-- Start of Quoted text --

Purging data from Master and 5 child tables

  • Mac1986 (7/5/2014)


    Point taken. My plan is to drop all the Non Clustered indexes in all 6 tables and only add them in case by case basis.

    Can you possibly give scripts needed for partition function and partition schema for all 6 tables so that i can start the further testing.

    Sample table with TimeStarted as Partitioned key.

    dbo.ConnectionSample with SampleID as Partitioned key

    ConnectionDB with ConnectionSampleID as Partitioned key

    ConnectionSS with ConnectionSampleID as Partitioned key

    ConnectionRT with ConnectionSampleID as Partitioned key

    Command with ConnectionSampleID as Partitioned key

    To be honest and with absolutely no malice in my heart when I say this, you're the one that will need to support all of this in the future. The best way to do this is for you to study the subject well enough to do it on your own and then do it.

    --Jeff Moden


    RBAR is pronounced "ree-bar" and is a "Modenism" for Row-By-Agonizing-Row.
    First step towards the paradigm shift of writing Set Based code:
    ________Stop thinking about what you want to do to a ROW... think, instead, of what you want to do to a COLUMN.

-- End of Quoted text --
-- Start of Data extract --

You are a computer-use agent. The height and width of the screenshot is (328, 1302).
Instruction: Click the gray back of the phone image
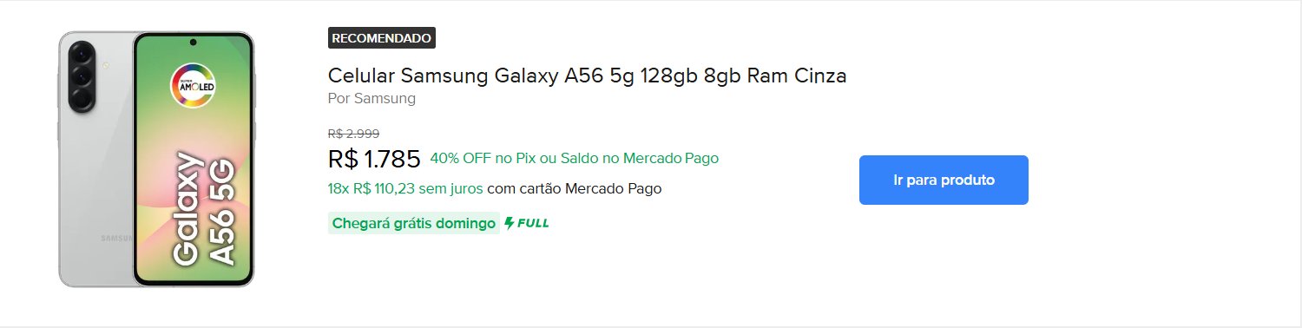(x=95, y=182)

-- End of Data extract --

- **Objective 1**:
Write out the stretch of the thread on purging data from "Sample table with" through "then do it.".
- **Objective 2**:
Answer these from the thread on purging data:
(a) Which column is listed as the partitioned key for the Sample table?
(b) What indexes does the plan say to drop in all 6 tables?
(c) What does RBAR stand for?

- **Problem solution 1**:
Sample table with TimeStarted as Partitioned key.

    dbo.ConnectionSample with SampleID as Partitioned key

    ConnectionDB with ConnectionSampleID as Partitioned key

    ConnectionSS with ConnectionSampleID as Partitioned key

    ConnectionRT with ConnectionSampleID as Partitioned key

    Command with ConnectionSampleID as Partitioned key

    To be honest and with absolutely no malice in my heart when I say this, you're the one that will need to support all of this in the future. The best way to do this is for you to study the subject well enough to do it on your own and then do it.

- **Problem solution 2**:
(a) TimeStarted
(b) All the non-clustered indexes
(c) Row-By-Agonizing-Row